Periodicamente, con un fiume carsico, torna alla luce la proposta di abolire il bollo auto, uno dei balzelli più odiosi tra le mille tasse che tartassano cittadini ed imprese, sia per la sua struttura recessiva, sia per le difficoltà per adempiere al suo pagamento. Ora tocca al vicepremier grillino Luigi Di Maio tirare nuovamente fuori dal cassetto la proposta in vista della prossima legge di bilancio.
Di Maio, partendo dall’ennesimo crollo del mercato dell’auto italiano ed europeo, si è detto favorevole a provvedimenti per rilanciare il comparto, lanciando la proposta di «eliminare quella tassa odiosa che è il bollo auto», aggiungendo poi che intende «trovare i soldi per permettere che un’auto, mi auguro sempre più ecologica, possa essere meno tassata; l’idea è di una consistente riduzione del bollo o di una sua vera abolizione, per la quale, da qui a fine anno, dobbiamo mettere insieme le risorse». Bello, bene, bravo! Peccato che a questa drammatica situazione lui abbia contribuito non poco.
Peccato che la realtà sia ben più difficile e complessa di quel che propone il giovane guaglione da Pomigliano d’Arco, visto che il togliere il bollo sull’auto significa mettere in moto un valzer finanziario che vede coinvolte le regioni, primarie destinatariedel gettito di circa 7 miliardi annui che genera la tassa.
Fa strano che sia Di Maio a rilanciare una proposta che è stata concepita da Silvio Berlusconi, ma mai attuata, neppure parzialmente. Eppure, se ci fosse un’autentica volontà politica, sarebbe anche abbastanza facile intervenire, soprattutto per alleviare gli oneri burocratici connessi alla sua riscossione, consentendo il pagamento senza oneri presso uffici postali, banche e tabaccherie, oltre che utilizzare i moderni sistemi di pagamento senza oneri aggiuntivi rispetto al pagamento per contanti.
Sul lato pratico, si potrebbe trasferire l’onere del bollo su una compartecipazione maggiore delle Regioni sulle accise deicarburanti venduti nel loro ambito territoriale, mantenendo invariato il costo finale per il consumatore.

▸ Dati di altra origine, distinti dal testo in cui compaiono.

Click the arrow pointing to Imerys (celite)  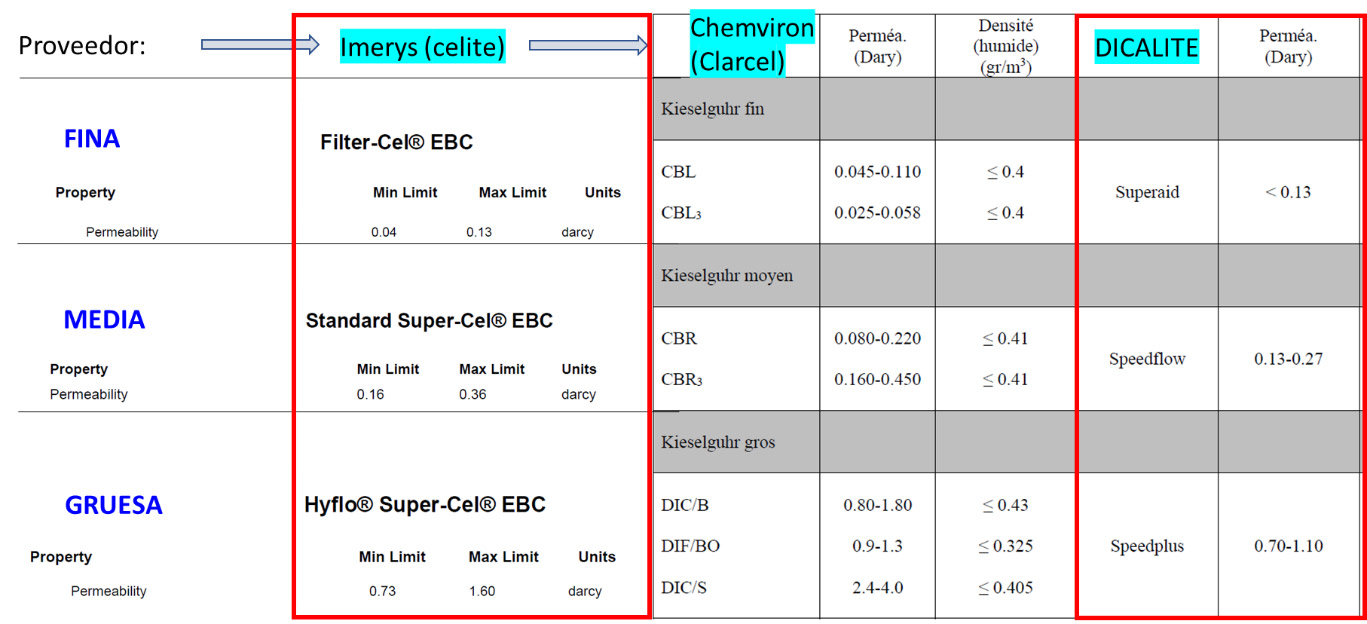(x=260, y=44)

Sarebbe anche più equo, in quanto chi più consuma (e inquina), più paga.
Poi, Di Maio farebbe bene a trarre un bilancio anticipato del provvedimento da lui fortissimamente voluto del “bonus-malus”, abrogandolo immediatamente, visto che supporta solo l’affossamento dell’industria nazionale.
Infine, Di Maio e allegra compagnia giallo verde farebbero bene ad emanare provvedimenti quadro obbligatori per tutti gli amministratori locali per evitare che vengano adottati provvedimenti a macchia di leopardo relativamente ai divieti di circolazione per i veicoli anche seminuovi per motivi ambientali che finiscono solo per disorientare cittadini ed imprese,senza alcun risultato tangibile sul fronte della mitigazione dell’inquinamento.

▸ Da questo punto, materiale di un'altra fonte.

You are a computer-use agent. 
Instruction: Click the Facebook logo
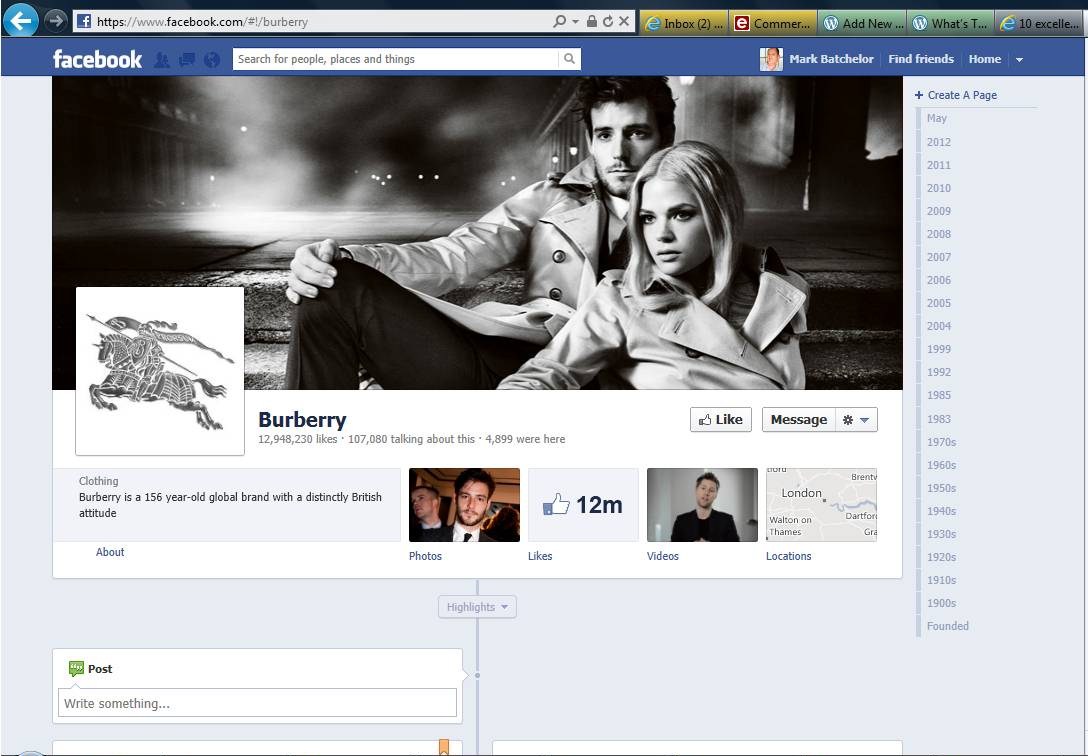point(97,60)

Con tutta probabilità, questi suggerimenti rimarranno lettera morta, vuoi per l’incapacità di gran parte della compagine di governo, vuoi per questioni di quadratura dei conti pubblici, chiamati ad uno sforzo di almeno 40 miliardi di euro per evitare l’aumento dell’Iva ed altre gabole già decise e pronte a scattare il primo gennaio 2020. Ma cancellare il famigerato “bonus-malus” è possibile a costo zero, anzi con la possibilità di risollevare il mercato generando così maggiori entrate per le casse asfittiche dello Stato.